This bill removes immediate federal staffing and reporting mandates—reducing short-term costs and administrative burdens for providers—while relying on an unfunded advisory Panel to study and recommend workforce fixes, a trade-off that risks lower staffing, less transparency, and potential downstream costs for residents, families, and taxpayers.
Nursing home operators, hospitals, and nonprofit long-term care providers: avoid immediate compliance costs and new reporting-related administrative burdens because the federal minimum staffing and associated reporting rule is blocked.
Residents of long-term care facilities and beneficiaries: an expert Panel will produce regular assessments and recommendations to address staffing shortages, which could lead to improved staffing strategies and care quality over time.
Rural and underserved community residents: the Panel must analyze workforce issues in rural/underserved areas and include rural representatives, increasing the chance of targeted strategies for those communities.
Residents of long-term care facilities (especially seniors and Medicaid/Medicare beneficiaries): blocking federal minimum staffing standards may result in lower staff levels and declines in care quality.
Taxpayers and state governments: lower staffing and worse outcomes could increase hospitalizations and care costs, shifting financial burdens to states and taxpayers over the long term.
Patients and families: blocking the reporting rule reduces transparency about Medicaid institutional payments and staffing, limiting the information available to make care decisions or hold providers accountable.
Based on analysis of 3 sections of legislative text.
Blocks HHS from implementing the May 10, 2024 staffing rule for long‑term care facilities, bans substantially similar rules, and creates a 17‑member advisory panel to study workforce issues and report annually.
Introduced February 26, 2025 by Debra Fischer · Last progress February 26, 2025
Blocks the Department of Health and Human Services from putting into effect or creating any substantially similar rule to the May 10, 2024 HHS final rule that would set minimum staffing standards for long‑term care facilities.
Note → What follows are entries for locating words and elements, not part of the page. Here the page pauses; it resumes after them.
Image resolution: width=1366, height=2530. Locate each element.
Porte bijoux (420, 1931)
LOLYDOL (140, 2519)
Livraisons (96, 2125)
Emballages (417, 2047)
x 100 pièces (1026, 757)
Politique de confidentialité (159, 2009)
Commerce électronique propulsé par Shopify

Requires HHS to create a 17‑member Advisory Panel on the Nursing Home Workforce to study staffing, shortages, access barriers (including in rural and underserved areas), and regulatory effects, and to publish an initial report and annual updates. The bill does not appropriate funds and includes specific timelines for appointments, meetings, public meeting access, reporting, and annual updates to the panel’s findings and recommendations.